* SELECTED EXCERPT
I've also been working all this time, bit by bit, on learning to better my photography.  I've been told (by sources that I really admire and appreciate) that my skills have vastly improved.  Part of that was due to purchasing a new-to-me camera last summer.  Part of it was due to buying a couple of how-to manuals that stressed that the main thing about learning to be a better photographer involves taking a TON of photos - then deleting most of them.  Thanks to the digital age, this isn't as painful as it sounds.  The majority of it is due to just getting my rear in gear and getting the camera out as often as possible, even for seemingly random and unexciting shoots.

Product shoots count, you know.

The writing, though - that took a back seat behind figuring out what, if anything, I was qualified to do outside the home should I be able to find work at all.  And then nursing my son back to health after he broke his foot in a motorcycle race.  And still working on sewing client jobs while trying to sort out the homemaker/employee/nursemaid thing.  Add in several recent deaths, both in the family and among friends.  In other words, Life happens.  I have missed writing - I think I just lost my mojo for awhile.  And I never really know if anyone is reading or not, other than by stalking my pathetic blog stats.  I figured that since this post so strongly related to my last post, it would be a good way to re-enter my little corner of the blogosphere.  So here is today's story:

I was approached recently by a booster parent of our high school's color guard team.  Every year, the team gets together and honors the soon-to-be graduating seniors and team captains by giving them a farewell luncheon with gifts, usually during what they call final retreat at championships.  This year, the girls had the idea to have replica outfits made for some stuffed bears to give to the seniors.  They chose the outfit they liked the best from one of the previous seasons, and asked if I could duplicate the dresses for the five bears.

* RECORD EXTRACTS

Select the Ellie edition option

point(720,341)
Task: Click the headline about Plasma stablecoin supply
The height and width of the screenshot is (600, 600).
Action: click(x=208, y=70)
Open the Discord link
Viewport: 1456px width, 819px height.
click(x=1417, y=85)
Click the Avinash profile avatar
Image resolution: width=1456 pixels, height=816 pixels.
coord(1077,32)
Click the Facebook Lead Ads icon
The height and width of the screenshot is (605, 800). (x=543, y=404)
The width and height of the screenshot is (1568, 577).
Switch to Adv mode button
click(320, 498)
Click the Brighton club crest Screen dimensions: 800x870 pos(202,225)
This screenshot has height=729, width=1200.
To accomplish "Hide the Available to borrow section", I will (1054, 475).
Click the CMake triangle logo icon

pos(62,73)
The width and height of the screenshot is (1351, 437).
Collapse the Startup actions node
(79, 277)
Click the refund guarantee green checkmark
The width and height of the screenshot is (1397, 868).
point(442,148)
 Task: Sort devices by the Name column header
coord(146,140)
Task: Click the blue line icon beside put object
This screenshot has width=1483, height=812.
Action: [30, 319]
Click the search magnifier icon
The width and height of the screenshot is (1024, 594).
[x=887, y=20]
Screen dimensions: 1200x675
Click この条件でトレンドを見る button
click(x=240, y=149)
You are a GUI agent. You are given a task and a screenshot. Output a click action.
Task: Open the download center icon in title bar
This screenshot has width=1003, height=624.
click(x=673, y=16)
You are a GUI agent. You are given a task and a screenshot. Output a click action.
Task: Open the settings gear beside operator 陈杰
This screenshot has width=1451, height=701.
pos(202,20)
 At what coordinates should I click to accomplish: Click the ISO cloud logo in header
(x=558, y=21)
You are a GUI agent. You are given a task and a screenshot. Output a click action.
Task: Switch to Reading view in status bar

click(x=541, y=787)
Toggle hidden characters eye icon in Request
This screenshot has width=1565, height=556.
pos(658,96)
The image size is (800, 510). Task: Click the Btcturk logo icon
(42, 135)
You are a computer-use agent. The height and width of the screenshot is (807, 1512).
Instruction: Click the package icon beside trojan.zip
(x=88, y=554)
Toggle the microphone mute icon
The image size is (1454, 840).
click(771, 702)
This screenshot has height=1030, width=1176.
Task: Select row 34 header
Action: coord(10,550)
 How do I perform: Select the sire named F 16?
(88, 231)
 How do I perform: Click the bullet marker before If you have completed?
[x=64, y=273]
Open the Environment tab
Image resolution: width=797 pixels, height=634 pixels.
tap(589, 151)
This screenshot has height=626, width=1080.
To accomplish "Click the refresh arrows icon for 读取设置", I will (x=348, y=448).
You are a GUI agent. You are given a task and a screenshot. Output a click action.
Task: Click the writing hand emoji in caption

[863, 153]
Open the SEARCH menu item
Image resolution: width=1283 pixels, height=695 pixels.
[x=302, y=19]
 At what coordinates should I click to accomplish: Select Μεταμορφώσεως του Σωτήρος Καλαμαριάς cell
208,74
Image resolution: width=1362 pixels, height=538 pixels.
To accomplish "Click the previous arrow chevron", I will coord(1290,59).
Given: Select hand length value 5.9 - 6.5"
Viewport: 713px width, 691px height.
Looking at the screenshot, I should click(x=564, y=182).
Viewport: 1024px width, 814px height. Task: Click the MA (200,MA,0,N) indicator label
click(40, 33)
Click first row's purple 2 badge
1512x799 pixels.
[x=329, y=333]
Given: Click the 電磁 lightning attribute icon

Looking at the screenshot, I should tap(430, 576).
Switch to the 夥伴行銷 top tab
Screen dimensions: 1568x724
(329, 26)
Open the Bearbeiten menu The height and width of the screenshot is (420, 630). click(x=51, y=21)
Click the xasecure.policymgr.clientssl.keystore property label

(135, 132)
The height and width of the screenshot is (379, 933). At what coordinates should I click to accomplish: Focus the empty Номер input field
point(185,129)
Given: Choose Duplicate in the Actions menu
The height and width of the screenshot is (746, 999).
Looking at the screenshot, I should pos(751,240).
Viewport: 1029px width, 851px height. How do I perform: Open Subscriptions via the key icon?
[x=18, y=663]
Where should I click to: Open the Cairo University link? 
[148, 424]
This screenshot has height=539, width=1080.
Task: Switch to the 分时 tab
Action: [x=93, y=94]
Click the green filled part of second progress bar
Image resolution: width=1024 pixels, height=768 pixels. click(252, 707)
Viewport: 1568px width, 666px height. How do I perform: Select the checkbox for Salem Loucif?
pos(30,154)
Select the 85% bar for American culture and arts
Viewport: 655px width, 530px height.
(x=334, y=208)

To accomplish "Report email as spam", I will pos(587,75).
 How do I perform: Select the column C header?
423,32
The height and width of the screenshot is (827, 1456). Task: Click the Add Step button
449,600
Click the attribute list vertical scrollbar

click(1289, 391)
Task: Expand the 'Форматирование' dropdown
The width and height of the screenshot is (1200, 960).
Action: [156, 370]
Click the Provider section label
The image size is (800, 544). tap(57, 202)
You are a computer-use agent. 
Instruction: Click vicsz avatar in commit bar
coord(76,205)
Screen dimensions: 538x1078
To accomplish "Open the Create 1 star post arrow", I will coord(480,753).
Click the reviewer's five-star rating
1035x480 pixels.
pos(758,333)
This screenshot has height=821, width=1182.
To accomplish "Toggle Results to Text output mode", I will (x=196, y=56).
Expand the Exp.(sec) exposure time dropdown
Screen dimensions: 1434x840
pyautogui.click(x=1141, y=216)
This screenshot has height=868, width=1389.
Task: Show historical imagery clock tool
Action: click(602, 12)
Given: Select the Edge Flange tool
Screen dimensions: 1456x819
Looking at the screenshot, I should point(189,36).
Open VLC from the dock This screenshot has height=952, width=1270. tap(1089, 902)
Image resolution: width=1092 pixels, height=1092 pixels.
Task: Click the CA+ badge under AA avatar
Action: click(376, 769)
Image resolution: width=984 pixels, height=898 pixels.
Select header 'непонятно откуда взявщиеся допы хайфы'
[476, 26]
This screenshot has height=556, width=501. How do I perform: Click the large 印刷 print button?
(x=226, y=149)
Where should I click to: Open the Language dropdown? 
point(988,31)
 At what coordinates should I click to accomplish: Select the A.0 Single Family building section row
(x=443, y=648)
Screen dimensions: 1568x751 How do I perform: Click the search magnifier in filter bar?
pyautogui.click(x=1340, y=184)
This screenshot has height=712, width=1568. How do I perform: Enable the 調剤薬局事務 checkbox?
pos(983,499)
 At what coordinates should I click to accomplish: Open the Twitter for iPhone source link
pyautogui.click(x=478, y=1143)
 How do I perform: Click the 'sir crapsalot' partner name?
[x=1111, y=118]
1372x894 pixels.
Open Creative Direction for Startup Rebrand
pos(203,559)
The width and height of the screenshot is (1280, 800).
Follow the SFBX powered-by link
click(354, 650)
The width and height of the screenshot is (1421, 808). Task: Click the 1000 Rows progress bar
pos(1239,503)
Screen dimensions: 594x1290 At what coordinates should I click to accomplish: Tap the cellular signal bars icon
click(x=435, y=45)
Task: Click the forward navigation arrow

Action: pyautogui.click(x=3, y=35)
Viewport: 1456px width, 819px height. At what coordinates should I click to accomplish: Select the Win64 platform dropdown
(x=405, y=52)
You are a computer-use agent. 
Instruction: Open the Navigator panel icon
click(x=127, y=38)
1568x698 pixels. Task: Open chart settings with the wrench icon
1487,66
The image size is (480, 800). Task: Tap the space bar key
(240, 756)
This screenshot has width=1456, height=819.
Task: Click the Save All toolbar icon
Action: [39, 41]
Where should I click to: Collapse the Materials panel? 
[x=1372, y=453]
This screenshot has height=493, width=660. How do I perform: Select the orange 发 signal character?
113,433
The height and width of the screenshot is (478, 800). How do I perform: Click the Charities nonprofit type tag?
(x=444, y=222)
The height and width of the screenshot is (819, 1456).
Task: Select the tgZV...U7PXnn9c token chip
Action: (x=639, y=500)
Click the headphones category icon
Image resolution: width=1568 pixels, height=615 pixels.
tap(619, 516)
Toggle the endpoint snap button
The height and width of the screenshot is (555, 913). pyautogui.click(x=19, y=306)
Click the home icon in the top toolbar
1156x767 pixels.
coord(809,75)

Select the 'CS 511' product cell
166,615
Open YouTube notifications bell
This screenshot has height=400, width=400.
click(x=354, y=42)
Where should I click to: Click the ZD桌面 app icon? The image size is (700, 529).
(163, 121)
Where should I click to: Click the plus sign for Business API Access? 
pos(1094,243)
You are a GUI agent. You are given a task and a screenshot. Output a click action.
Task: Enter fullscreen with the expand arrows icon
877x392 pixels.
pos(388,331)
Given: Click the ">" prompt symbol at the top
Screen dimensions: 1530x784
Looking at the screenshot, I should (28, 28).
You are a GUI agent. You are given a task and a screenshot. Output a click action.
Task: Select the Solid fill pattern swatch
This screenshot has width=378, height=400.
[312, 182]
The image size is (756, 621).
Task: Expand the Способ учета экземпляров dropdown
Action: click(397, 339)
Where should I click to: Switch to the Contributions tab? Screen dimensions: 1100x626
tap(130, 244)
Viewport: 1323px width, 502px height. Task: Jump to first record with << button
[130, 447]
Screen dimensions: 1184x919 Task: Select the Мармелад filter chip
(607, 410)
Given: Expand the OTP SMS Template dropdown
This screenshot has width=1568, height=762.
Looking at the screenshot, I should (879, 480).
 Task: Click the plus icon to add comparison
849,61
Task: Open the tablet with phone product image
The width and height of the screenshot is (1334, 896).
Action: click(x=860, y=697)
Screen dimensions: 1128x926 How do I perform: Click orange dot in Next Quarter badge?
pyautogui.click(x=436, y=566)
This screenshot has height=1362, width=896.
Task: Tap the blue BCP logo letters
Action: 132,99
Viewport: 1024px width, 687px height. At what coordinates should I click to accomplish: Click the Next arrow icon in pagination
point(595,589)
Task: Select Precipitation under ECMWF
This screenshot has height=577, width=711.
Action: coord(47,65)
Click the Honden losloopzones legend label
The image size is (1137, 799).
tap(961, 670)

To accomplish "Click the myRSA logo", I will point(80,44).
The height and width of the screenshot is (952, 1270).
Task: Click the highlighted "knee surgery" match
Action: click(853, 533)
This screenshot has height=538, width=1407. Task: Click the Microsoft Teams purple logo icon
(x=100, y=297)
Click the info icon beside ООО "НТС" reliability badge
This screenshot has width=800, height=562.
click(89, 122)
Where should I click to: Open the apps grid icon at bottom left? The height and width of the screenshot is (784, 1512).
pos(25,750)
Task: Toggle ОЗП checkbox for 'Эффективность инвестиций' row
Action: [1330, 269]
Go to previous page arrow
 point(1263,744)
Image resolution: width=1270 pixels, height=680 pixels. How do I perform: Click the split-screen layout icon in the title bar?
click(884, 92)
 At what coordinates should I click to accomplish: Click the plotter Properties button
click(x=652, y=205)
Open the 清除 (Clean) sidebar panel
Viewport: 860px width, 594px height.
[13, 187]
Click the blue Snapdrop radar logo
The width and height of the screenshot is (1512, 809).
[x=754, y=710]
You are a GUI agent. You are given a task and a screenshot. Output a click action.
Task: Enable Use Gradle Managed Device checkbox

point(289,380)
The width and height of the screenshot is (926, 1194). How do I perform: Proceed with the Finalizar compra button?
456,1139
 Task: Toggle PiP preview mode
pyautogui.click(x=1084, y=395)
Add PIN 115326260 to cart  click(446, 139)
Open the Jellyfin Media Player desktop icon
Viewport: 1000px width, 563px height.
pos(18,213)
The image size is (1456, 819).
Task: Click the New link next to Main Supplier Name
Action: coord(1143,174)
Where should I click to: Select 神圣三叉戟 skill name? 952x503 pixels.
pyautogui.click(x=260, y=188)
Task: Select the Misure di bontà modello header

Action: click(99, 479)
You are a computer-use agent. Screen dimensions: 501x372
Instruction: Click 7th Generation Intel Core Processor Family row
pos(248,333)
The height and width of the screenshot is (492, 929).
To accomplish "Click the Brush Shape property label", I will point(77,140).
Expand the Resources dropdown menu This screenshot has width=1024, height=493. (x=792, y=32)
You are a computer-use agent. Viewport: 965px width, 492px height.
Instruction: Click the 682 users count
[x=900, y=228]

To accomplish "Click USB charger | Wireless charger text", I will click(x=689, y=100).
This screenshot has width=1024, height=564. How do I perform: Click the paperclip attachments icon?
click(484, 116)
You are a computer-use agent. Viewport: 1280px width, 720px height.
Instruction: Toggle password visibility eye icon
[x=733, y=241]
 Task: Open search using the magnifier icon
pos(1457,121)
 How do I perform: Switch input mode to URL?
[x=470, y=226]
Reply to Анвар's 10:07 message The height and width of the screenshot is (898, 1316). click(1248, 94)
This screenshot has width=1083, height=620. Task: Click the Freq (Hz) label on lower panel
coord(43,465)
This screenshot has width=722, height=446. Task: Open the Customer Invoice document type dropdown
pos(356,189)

* YOUR GOAL
Please copy the blog post between "I've also been" and "and unexciting shoots.", inclusive, swapping each "camera" for "lens". The entries have nothing to do with the blog post.

* EXERCISE RESULT
I've also been working all this time, bit by bit, on learning to better my photography.  I've been told (by sources that I really admire and appreciate) that my skills have vastly improved.  Part of that was due to purchasing a new-to-me lens last summer.  Part of it was due to buying a couple of how-to manuals that stressed that the main thing about learning to be a better photographer involves taking a TON of photos - then deleting most of them.  Thanks to the digital age, this isn't as painful as it sounds.  The majority of it is due to just getting my rear in gear and getting the lens out as often as possible, even for seemingly random and unexciting shoots.